*Text under study:*
OPM Staff Fact Sheet – Federal Workplace Supports Mental Health

Employee Fact Sheet

Mental health is critical to individual well-being, workplace effectiveness, and the functioning of a community. Every employee plays a vital role in creating a positive work environment, understanding what it means to be mentally healthy, and supporting those who may be facing challenges. This fact sheet will help you gain insight into mental health statistics and issues and learn what you can do if you are concerned about someone.

  1. Did you know . . .
  • Nearly one quarter of the U.S. workforce experiences a mental health or substance use problem each year.
  • Many workers have children, spouses, or other loved ones experiencing symptoms of mental illness or a substance abuse condition.
  • Mental health and substance abuse conditions and disorders can lead to increased absenteeism and turnover, as well as decreased work quality and productivity.
  • An average of 100 Americans die each day as a result of suicide, a leading cause of death among working aged Americans.
  1. What are the signs of a mental health problem?
  • Individuals with deteriorating mental health may exhibit changes in their mood, interactions, or performance at work. These include difficulties in making decisions, repeatedly missing deadlines, missing and/or being late to work, reduced quality of work, distractibility, and a general lack of interest and focus.
  • Individuals at risk of suicide may talk about wanting to die, feeling hopeless or having no reason to live, or about feeling trapped, in unbearable pain, or being a burden to others. Other indicators include increased use of alcohol or drugs, sleeping too little or too much, withdrawing or becoming isolated.
  1. Where can I learn more?
  1. If you are concerned about symptoms in yourself, a co-worker, or a loved one, help is available.
  • Mental health problems are treatable and best addressed before they escalate. Your Agency’s Employee Assistance Program is a great resource. Contact them through your local Human Resources office, health unit, or your Agency’s intranet site.
  • For information on local mental health services, see SAMHSA’s Mental Health Treatment Locator at: http://findtreatment.samhsa.gov/MHTreatmentLocator/(link is external)
  • If you believe someone is in immediate danger, call 911 or seek care at the nearest hospital or emergency room.

Don’t be afraid to reach out to those you believe need help. Asking if an individual is thinking about killing themselves communicates your concern and will not put the idea into their heads or make it more likely that they will attempt suicide.

If you need assistance assessing the situation or talking to a friend or co-worker in distress, call the National Suicide Prevention Lifeline toll-free at 800-273-TALK (8255). You will be connected to a trained crisis worker immediately.

*Input data:*
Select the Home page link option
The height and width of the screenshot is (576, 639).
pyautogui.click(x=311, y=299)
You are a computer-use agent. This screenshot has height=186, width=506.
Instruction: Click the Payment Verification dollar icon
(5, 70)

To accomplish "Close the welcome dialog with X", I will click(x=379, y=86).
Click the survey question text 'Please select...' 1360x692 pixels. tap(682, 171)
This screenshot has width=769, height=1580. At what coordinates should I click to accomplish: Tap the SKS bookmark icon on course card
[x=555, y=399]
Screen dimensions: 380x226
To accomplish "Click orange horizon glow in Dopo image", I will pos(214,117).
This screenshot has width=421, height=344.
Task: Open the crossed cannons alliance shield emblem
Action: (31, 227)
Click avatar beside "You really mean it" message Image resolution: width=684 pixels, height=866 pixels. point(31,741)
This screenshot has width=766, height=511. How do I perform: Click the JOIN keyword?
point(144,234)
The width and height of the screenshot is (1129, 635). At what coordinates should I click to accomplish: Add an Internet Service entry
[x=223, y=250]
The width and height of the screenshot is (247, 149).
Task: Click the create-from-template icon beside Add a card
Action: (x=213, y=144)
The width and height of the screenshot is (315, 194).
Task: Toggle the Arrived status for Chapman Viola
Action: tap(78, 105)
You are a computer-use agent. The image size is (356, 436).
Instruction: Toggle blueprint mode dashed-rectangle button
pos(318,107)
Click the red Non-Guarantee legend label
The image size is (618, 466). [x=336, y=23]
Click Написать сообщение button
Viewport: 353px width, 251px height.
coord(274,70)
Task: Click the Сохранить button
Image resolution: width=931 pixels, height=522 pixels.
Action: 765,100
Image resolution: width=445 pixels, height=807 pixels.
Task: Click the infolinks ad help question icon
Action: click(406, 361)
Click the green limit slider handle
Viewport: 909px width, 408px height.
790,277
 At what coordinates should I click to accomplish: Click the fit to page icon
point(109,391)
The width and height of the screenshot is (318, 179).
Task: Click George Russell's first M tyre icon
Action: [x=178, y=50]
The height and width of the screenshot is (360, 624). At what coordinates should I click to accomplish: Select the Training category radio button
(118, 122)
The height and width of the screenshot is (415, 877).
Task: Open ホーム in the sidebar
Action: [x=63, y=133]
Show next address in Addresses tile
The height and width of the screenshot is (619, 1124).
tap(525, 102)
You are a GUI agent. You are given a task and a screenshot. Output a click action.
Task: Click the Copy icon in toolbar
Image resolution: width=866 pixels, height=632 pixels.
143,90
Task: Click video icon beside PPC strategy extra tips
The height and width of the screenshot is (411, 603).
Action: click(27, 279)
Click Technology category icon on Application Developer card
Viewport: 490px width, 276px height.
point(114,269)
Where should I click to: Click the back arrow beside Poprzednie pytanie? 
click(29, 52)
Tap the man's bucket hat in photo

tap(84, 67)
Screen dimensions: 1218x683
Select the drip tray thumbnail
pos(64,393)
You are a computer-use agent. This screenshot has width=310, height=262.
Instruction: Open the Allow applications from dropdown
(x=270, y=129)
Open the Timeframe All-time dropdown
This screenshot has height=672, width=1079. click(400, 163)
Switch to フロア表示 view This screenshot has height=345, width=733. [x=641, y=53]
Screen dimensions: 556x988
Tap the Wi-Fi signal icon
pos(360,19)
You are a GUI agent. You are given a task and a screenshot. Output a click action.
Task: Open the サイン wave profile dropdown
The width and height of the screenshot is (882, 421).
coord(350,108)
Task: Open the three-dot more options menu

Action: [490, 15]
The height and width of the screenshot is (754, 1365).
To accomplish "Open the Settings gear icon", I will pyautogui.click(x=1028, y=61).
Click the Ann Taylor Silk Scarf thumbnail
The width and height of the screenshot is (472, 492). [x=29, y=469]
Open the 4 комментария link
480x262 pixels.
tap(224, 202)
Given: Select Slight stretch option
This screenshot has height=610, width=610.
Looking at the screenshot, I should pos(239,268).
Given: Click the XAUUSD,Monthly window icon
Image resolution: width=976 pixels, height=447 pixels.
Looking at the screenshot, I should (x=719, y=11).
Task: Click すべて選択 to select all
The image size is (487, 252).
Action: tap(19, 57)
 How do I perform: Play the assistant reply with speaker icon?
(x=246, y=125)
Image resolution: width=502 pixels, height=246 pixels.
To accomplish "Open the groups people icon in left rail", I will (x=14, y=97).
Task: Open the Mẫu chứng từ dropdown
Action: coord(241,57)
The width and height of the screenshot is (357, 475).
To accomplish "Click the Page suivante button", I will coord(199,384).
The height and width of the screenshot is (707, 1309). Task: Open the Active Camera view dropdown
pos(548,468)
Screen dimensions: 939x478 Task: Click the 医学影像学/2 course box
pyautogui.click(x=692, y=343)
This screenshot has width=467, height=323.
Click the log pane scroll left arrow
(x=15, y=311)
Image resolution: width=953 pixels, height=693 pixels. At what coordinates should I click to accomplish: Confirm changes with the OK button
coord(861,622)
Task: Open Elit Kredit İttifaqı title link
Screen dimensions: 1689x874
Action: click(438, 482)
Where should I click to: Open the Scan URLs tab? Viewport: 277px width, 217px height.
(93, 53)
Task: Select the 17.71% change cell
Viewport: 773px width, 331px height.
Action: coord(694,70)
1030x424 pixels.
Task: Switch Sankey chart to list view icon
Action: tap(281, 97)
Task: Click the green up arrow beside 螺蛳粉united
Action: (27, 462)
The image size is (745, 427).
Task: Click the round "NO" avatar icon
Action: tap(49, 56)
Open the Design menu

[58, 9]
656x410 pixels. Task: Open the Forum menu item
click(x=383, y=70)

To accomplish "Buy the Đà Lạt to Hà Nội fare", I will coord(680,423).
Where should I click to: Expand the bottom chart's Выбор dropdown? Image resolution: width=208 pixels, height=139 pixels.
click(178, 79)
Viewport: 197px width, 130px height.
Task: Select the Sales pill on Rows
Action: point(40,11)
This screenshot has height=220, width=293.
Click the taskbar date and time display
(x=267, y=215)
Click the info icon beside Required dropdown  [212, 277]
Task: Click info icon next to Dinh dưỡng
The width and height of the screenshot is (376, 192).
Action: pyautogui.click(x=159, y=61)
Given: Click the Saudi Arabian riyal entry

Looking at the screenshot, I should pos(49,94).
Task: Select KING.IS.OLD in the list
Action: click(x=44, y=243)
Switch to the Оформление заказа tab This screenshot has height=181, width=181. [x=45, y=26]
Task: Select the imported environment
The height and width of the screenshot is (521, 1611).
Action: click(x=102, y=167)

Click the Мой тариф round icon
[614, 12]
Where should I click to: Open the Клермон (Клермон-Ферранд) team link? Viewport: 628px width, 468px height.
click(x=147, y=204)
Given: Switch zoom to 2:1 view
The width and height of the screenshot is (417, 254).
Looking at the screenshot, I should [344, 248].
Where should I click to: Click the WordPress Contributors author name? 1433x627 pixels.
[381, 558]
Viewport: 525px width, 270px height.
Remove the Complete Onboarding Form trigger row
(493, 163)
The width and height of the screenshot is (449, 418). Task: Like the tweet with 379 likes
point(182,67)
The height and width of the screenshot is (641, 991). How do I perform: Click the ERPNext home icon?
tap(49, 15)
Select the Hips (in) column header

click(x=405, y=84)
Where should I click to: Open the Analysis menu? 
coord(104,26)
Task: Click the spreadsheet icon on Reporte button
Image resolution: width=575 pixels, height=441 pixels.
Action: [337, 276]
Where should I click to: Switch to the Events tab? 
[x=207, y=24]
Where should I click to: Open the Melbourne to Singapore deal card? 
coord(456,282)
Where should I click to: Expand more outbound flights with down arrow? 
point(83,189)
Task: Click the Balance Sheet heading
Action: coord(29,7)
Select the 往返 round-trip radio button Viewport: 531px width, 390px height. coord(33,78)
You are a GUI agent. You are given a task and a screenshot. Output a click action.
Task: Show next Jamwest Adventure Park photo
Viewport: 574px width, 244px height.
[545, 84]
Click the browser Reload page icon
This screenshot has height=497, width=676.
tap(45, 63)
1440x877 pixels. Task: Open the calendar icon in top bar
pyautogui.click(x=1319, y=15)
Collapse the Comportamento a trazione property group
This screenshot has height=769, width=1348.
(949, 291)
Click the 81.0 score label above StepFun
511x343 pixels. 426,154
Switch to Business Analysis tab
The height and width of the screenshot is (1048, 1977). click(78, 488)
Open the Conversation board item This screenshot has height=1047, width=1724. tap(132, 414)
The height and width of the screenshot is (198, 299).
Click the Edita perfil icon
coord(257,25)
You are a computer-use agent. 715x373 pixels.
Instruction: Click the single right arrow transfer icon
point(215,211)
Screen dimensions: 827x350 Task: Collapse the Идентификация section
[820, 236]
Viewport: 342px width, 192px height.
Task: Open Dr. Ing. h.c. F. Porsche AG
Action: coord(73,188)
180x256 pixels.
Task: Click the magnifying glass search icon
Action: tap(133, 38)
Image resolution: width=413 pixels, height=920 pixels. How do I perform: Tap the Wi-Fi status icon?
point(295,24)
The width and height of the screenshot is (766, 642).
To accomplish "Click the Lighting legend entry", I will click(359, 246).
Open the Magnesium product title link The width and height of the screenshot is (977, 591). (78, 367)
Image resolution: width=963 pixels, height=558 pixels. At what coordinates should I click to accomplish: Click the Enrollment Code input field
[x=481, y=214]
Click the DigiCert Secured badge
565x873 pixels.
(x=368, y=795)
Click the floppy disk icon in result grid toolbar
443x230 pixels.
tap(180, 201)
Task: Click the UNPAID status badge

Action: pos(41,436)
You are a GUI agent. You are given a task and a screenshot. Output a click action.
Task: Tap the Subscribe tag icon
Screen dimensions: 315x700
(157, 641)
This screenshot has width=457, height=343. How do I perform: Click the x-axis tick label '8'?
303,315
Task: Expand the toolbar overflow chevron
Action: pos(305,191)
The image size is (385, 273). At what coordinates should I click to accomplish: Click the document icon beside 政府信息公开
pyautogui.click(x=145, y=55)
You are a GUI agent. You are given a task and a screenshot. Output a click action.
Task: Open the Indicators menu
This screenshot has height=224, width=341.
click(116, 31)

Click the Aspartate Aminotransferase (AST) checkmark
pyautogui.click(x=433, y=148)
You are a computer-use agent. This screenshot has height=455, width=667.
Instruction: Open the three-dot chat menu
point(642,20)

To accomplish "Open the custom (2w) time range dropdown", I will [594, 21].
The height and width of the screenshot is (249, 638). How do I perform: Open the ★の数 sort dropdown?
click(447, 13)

*What you will do:*
1. According to the mental health fact sheet, how many Americans die from suicide each day on average?
2. List every workplace sign of deteriorating mental health that the mental health fact sheet names after the words "These include".
Rely only on the mental health fact sheet when responding.

*Your written answers:*
1. An average of 100 Americans die each day as a result of suicide.

2.
- Difficulties in making decisions
- Repeatedly missing deadlines
- Missing and/or being late to work
- Reduced quality of work
- Distractibility
- A general lack of interest and focus